The Use of Real-Time Quantitative PCR to Detect Circulating Prostate-Specific Membrane Antigen mRNA in Patients with Prostate Carcinoma

• Published in: Annals of the New York Academy of Sciences Vol. 1022; no. 1; pp. 157 - 162
• Main Authors: CHU, DA-CHANG, CHUANG, CHENG-KENG, LIOU, YI-FANG, TZOU, RON-DAR, LEE, HSIAO-CHUN, SUN, CHIEN-FENG
• Format: Journal Article Book Chapter
• Language: English
• Published: Oxford, UK Blackwell Publishing Ltd 01.06.2004
• Subjects: Antigens, Surface - blood; Antigens, Surface - genetics; Biomarkers, Tumor - blood; Carcinoma - diagnosis; Cell Line, Tumor; Glutamate Carboxypeptidase II - blood; Glutamate Carboxypeptidase II - genetics; Humans; Male; nested PCR; noninvasive molecular diagnosis; Polymerase Chain Reaction; prostate cancer; prostate-specific membrane antigen (PSM); Prostatic Hyperplasia - diagnosis; Prostatic Neoplasms - diagnosis; real-time quantitative PCR; RNA, Messenger - blood; RNA, Messenger - genetics; Sensitivity and Specificity
• ISSN: 0077-8923; 1749-6632
• DOI: 10.1196/annals.1318.026

: Prostate‐specific antigen (PSA) has long been criticized for its lack of specificity in screening for the occurrence of prostate cancer.
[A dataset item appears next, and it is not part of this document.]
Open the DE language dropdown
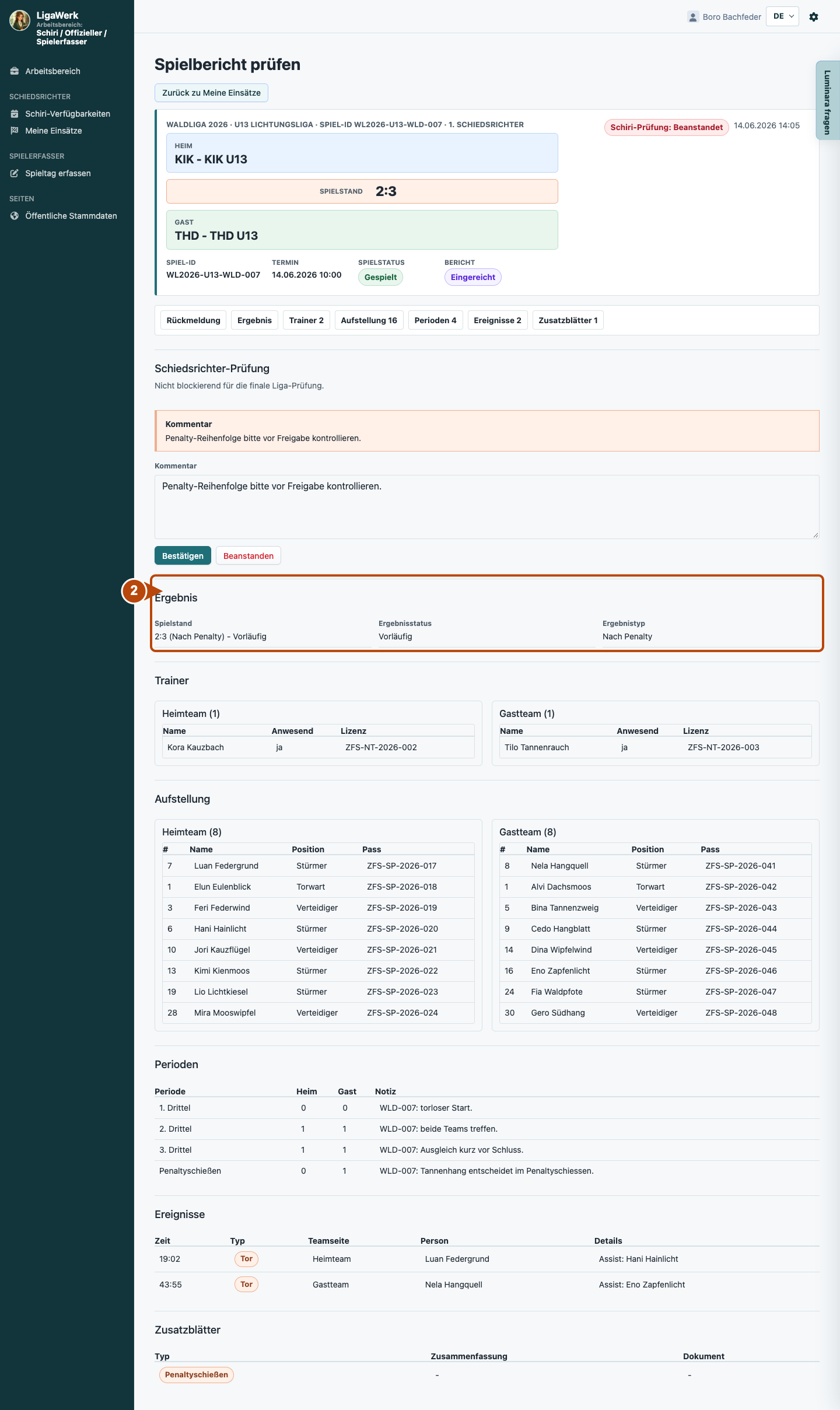This screenshot has width=840, height=1410. point(782,16)
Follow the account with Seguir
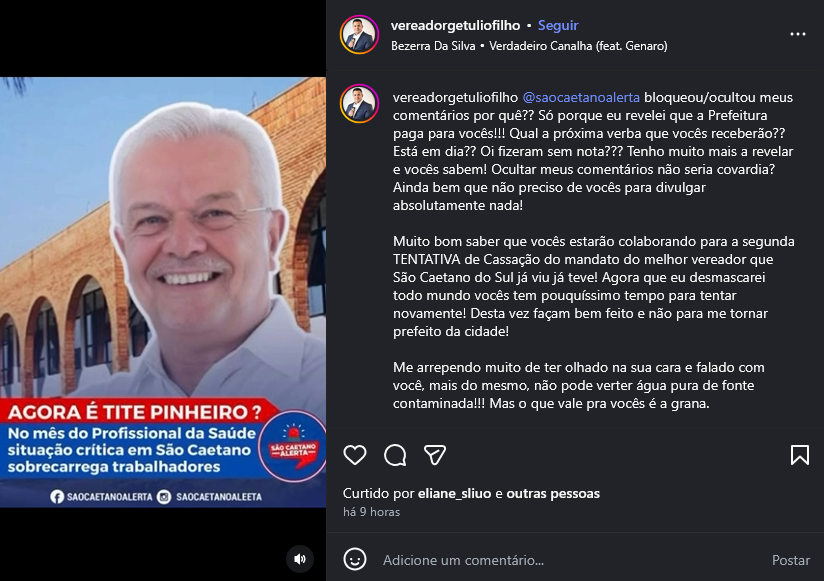Viewport: 824px width, 581px height. (558, 25)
In this study, we tried to measure levels of another biomarker, prostate‐specific membrane antigen (PSM), in the peripheral circulation from subjects with either prostate cancer or benign prostatic hyperplasia (BPH). Total RNA was extracted from blood samples of 70 patients with prostate cancer and 19 with BPH. Reverse transcription was performed to convert mRNA to cDNA. The cDNA was analyzed with a novel real‐time quantitative polymerase chain reaction (PCR) protocol to measure PSM mRNA levels in the circulation. Melting curve analysis was adapted to assure that correct amplification data were obtained. Results showed that 41 of 70 prostate cancer patients had positive results, whereas 9 of 19 BPH cases were negative. Therefore, the sensitivity and specificity were determined to be 58.6% and 47.4%, respectively. For comparison, traditional nested PCR was performed to investigate whether the new method was superior. The sensitivity and specificity of nested PCR were determined to be 27.1% and 57.9%, respectively. The detection limits of these two methods were 0.0005 ng (for the real‐time quantitative PCR method) and 0.5 ng of PSM‐cDNA (for the nested PCR method). In conclusion, we have successfully developed a novel, noninvasive real‐time quantitative PCR method to detect the PSM mRNA levels in the peripheral circulation of prostate cancer subjects. This method may provide references for urologists diagnosing prostate cancer or monitoring the patient's condition after treatment.